REVIEW: Battlefield 1 – The War To Start More Wars

Written by Austin Griffith

When EA and DICE revealed that their next entry in the Battlefield franchise would be set during World War I, I had mixed feelings. As a lover of history, the time period was instantly acceptable to me. WWI is a largely unexplored in the video game space, and I think most of that is due to the prevalence of World War II content being more of an inspiration thanks to the multitude of movies and television shows that portrayed it.

I think its accurate to say that WWII is a “popular war” when comparing it to other periods that lend themselves to a movie or video game, and it’s been some time since a non-modern take on warfare really hit mainstream in video games. I use the term “popular” with a lot of caution, mostly because wars should not be held up in a popularity contest, but in the framing of video game history it is easy to say that WWII was a staple for a long, long time before the current modern and futuristic settings supplanted it.

So for a variety of reasons I was pretty excited when I saw Battlefield 1’s first trailer. It is a huge period of history to explore for a narrative, and is filled with events that will no doubt provide great stories, technology, and environments to play in as a gamer.

And yet, another part of me was skeptical that WWI offered enough content diversity to match offerings of past Battlefield games.
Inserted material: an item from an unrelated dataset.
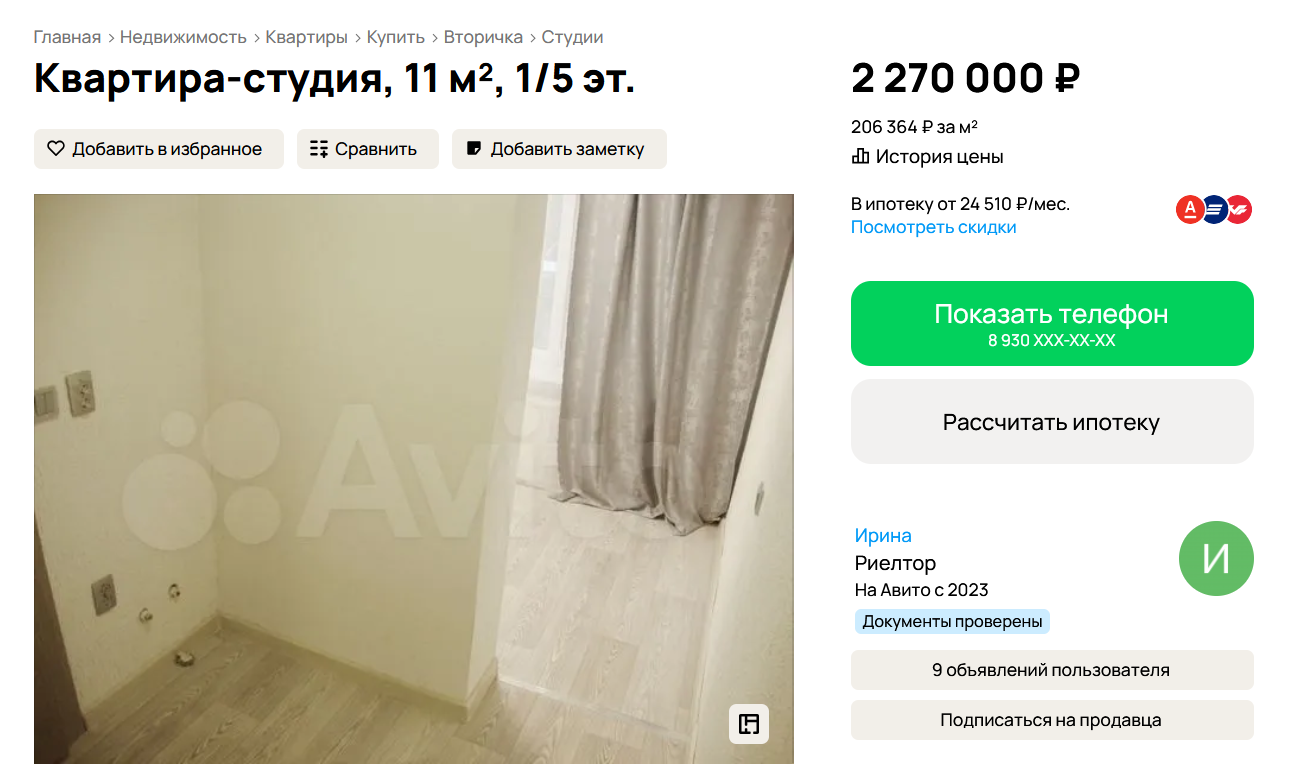Open Вторичка breadcrumb category

coord(483,37)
As far back as Battlefield 2, the series has provided a plethora of modern, near-future, and future tech to fill our load outs with hundreds of weapons, attachments, gadgets, and vehicles to keep the Battlefield formula’s biggest draw: the sandbox. I worried that the era of WWI didn’t provide enough “stuff” to keep the sandbox’s variety on par with the rest of the series. Players expect the unlock tree for battlefield games to be massive. Every game in the last decade has expanded on this very concept. This is a tricky proposition for both world wars, but the era of WWI would certainly present a greater challenge in this respect.
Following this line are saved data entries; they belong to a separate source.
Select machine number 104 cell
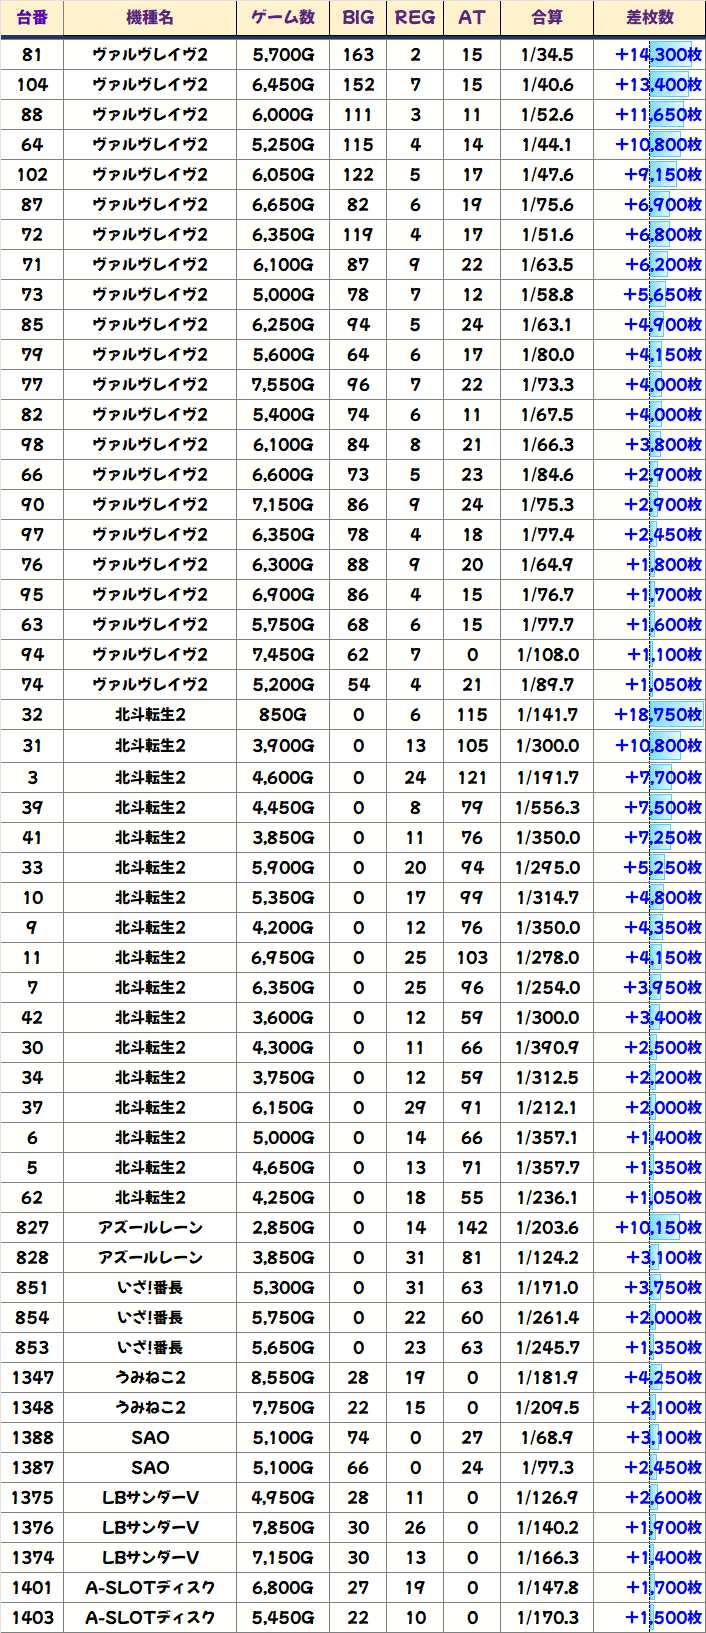point(32,85)
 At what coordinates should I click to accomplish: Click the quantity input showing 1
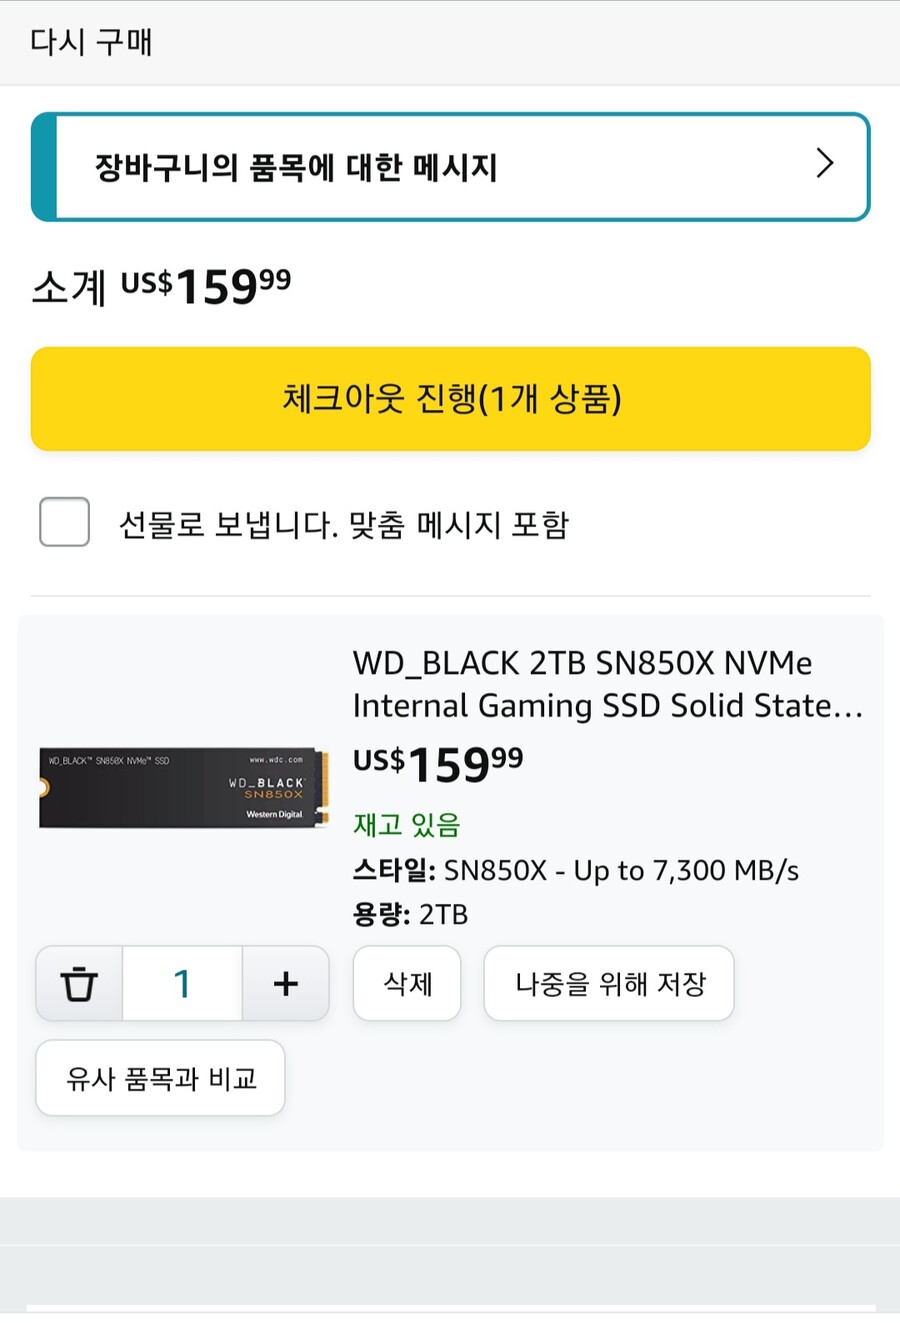pyautogui.click(x=182, y=983)
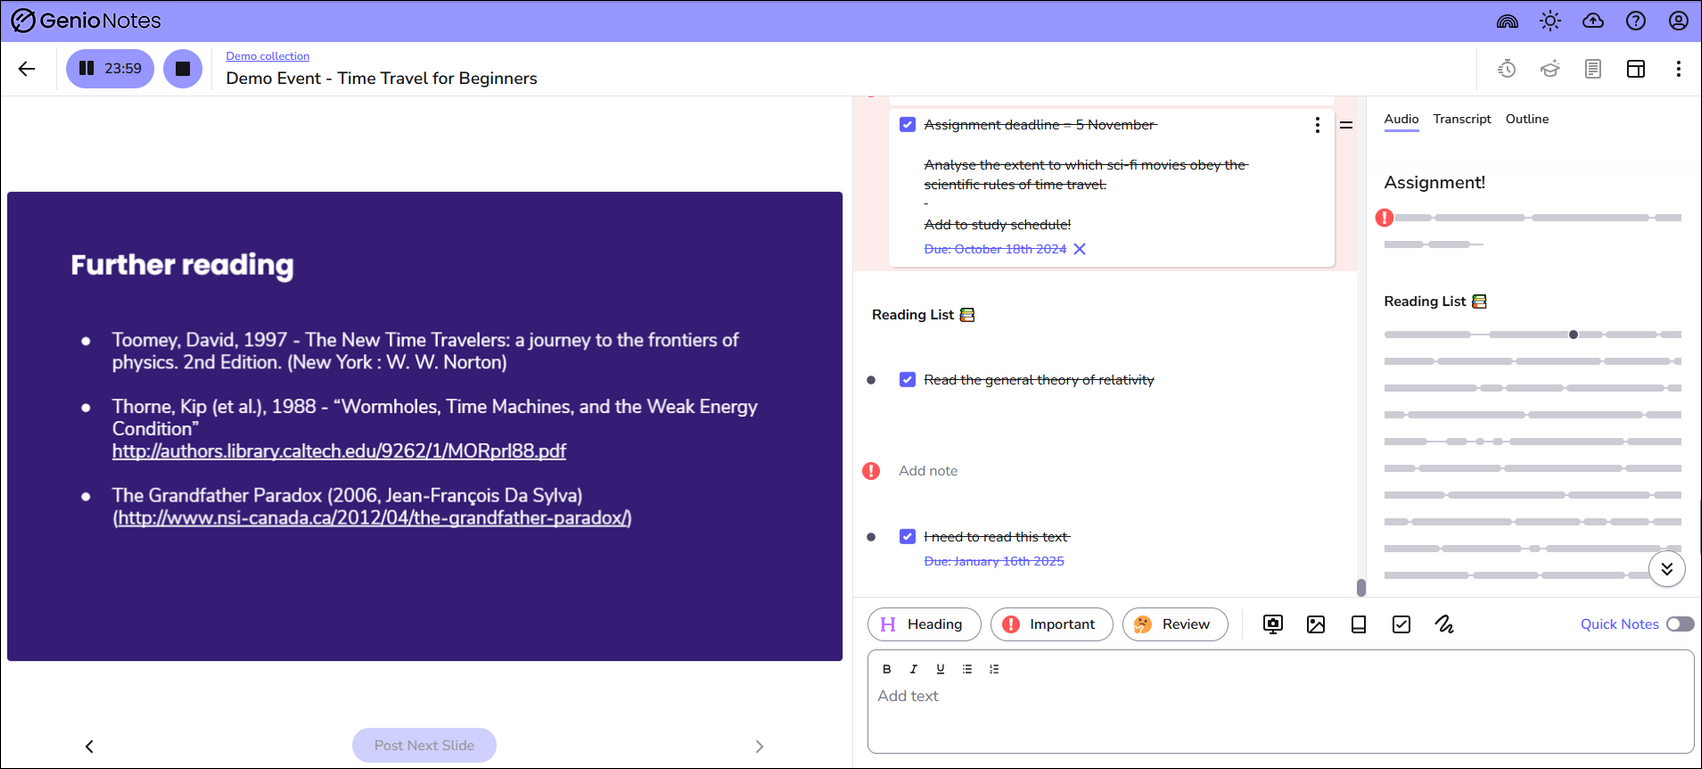Turn on the Quick Notes toggle
The height and width of the screenshot is (769, 1702).
(x=1680, y=624)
One of the stories focuses on the famous tale of Lawrence of Arabia

I’m pleased to report that, due mostly to DICE’s impressive historical research and dedication to the product, my concerns are unfounded. There is so much content in BF1 that players both old and new will love the tools at their disposal. But there’s so much more about it worth noting, that my initial worries seem silly now.

The game itself is beautiful. I’ve played it on both Xbox One and a (admittedly) mid-range PC, and the visuals were stunning. The Xbox version (and PlayStation cousin, I’ll assume) is gorgeous, and can easily be argued to be the best game showcasing current-gen console graphical capabilities. I’m sure there’s a lot of technical reasons for this, such as Direct-X 12 on Xbox, but keeping things simple here: Console players will love this.

The PC version running on a midrange rig is also nothing short of awe-inspiring, and I can only imagine what top-notch builds will do. DICE has once again showed that their Frostbite engine is capable of looking great alongside playing great. Sure, there are some bugs here and there (There’s still some hitbox issues I saw in MP, as well as some questionable movement through walls) but it is not a Bethesda release, so you won’t hear me advocating a “wait-and-see” approach in that regard. That said, you may want to hold off if you’re a multiplayer only customer, as it is probably going to be congested at launch.

As I said before, the amount of content in the stock-release is pretty great. There are a handful of games modes, ranging from staples “Conquest” and “Rust”, as well as death match modes, and a fun new story-ish mode called “Operations” that involves playing multiple matches in succession in order to conquer and control points on the world map. They all provide you with the ability to continue leveling up and earning war bonds (the in-game currency). Warbonds are part of the new upgrade system that ditches sequential upgrades and instead gives you the ability to buy upgrades so you can focus on what you want. There are still sets of requirements to certain unlocks, such as being a certain level for a specific class, but overall it seems like a good change that offers more flexibility.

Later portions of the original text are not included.